> [Exercise requirements]:
Over all lines in the data below, count those holding "Given" and give only the result.

=====

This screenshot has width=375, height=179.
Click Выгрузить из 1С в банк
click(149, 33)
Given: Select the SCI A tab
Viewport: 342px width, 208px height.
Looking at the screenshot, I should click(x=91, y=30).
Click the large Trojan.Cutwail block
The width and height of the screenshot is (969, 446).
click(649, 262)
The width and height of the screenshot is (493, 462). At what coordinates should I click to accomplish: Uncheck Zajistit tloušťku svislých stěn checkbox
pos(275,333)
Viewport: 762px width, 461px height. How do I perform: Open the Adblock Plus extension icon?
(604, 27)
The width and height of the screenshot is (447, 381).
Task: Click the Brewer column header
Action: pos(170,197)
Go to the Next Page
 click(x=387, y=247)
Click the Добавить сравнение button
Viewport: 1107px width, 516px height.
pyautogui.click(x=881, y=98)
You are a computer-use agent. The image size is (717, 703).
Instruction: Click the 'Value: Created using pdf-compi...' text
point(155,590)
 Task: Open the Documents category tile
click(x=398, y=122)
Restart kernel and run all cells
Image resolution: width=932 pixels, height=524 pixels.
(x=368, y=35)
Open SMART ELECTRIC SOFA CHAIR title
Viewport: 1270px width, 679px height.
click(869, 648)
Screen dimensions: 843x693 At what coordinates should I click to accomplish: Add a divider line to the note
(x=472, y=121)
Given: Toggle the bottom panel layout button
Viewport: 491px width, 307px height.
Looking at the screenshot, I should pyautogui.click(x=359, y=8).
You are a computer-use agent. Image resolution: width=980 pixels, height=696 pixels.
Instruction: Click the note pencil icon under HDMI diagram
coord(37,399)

=====

> [Solution below]:
2